Your assignment
Starting at the line that contains "Where should I" and ending at the final line of the entries below, write out each line exactly as it appears, but omit the pictures.
━━━━
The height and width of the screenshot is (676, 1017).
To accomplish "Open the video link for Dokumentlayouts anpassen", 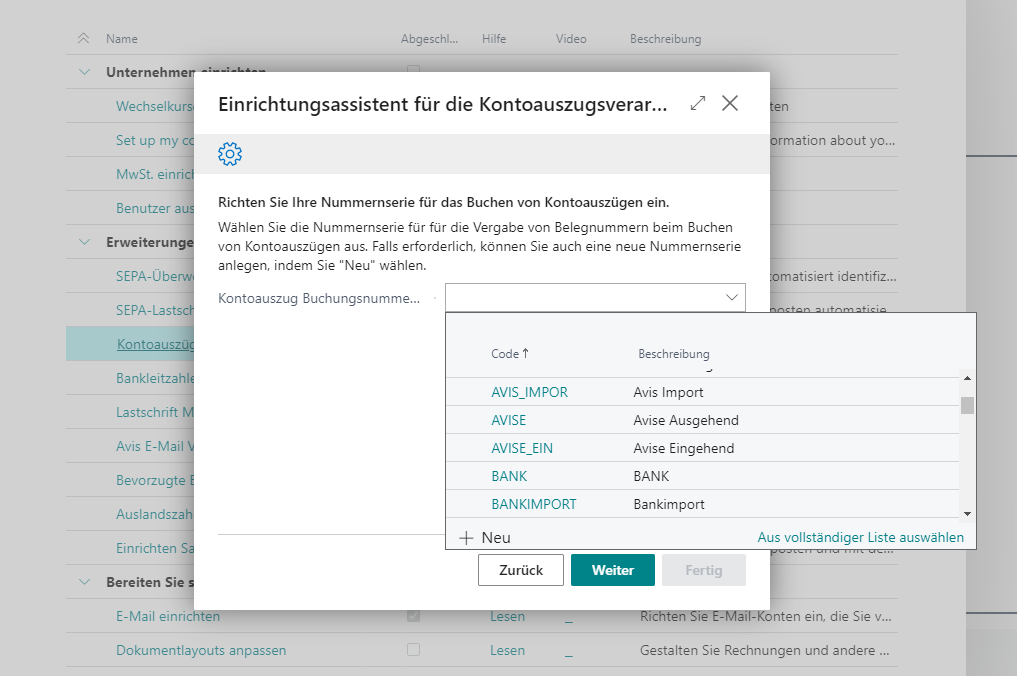I will coord(569,655).
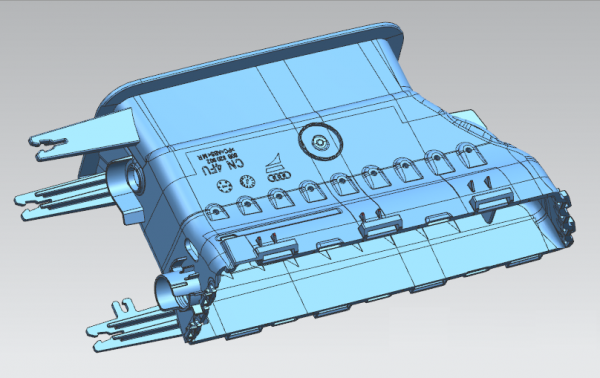Select the right date-clock stamp circle
This screenshot has height=378, width=600.
click(248, 181)
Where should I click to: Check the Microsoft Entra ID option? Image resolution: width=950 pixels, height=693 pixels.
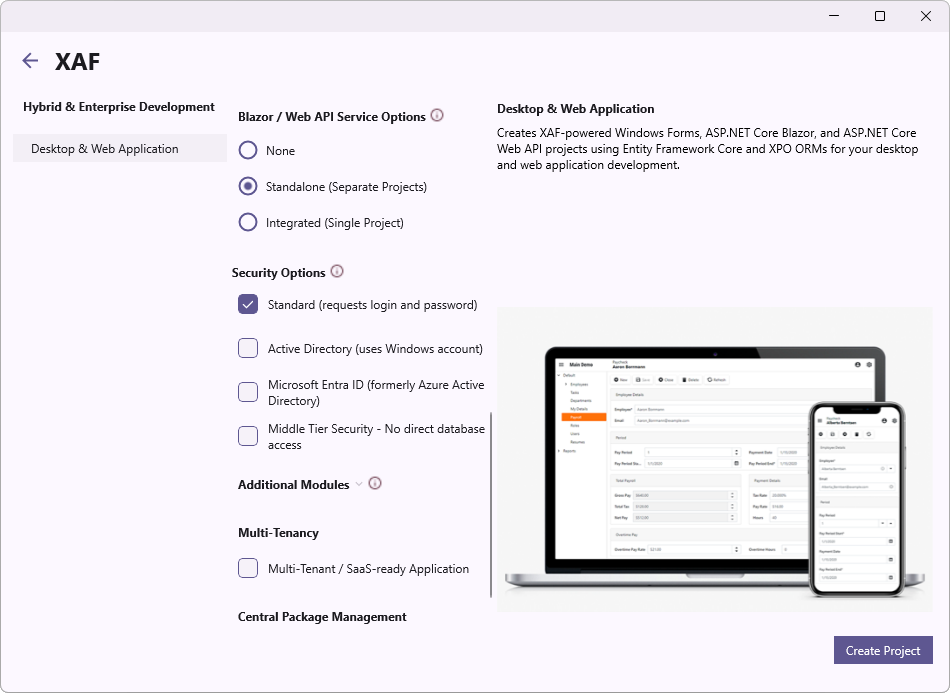pos(247,391)

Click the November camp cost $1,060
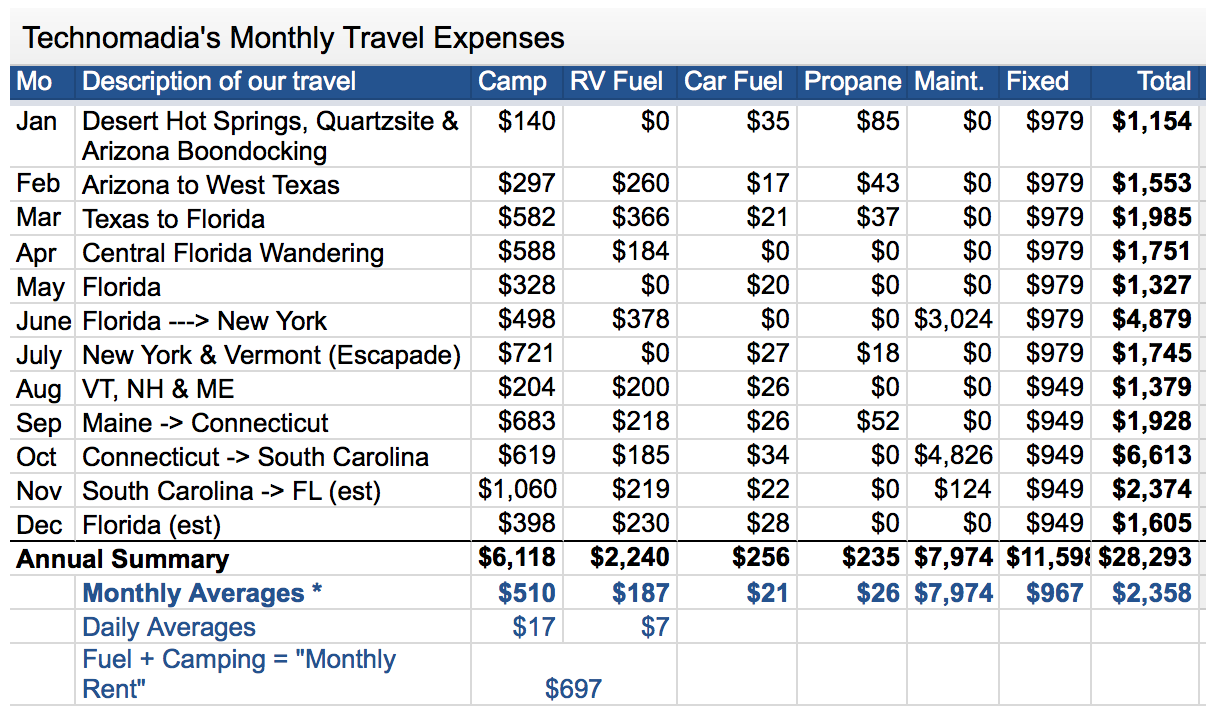tap(517, 490)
━━━━
Response to the task
Where should I click to: Check the Microsoft Entra ID option? Image resolution: width=950 pixels, height=693 pixels.
pos(247,391)

Click the November camp cost $1,060
tap(517, 490)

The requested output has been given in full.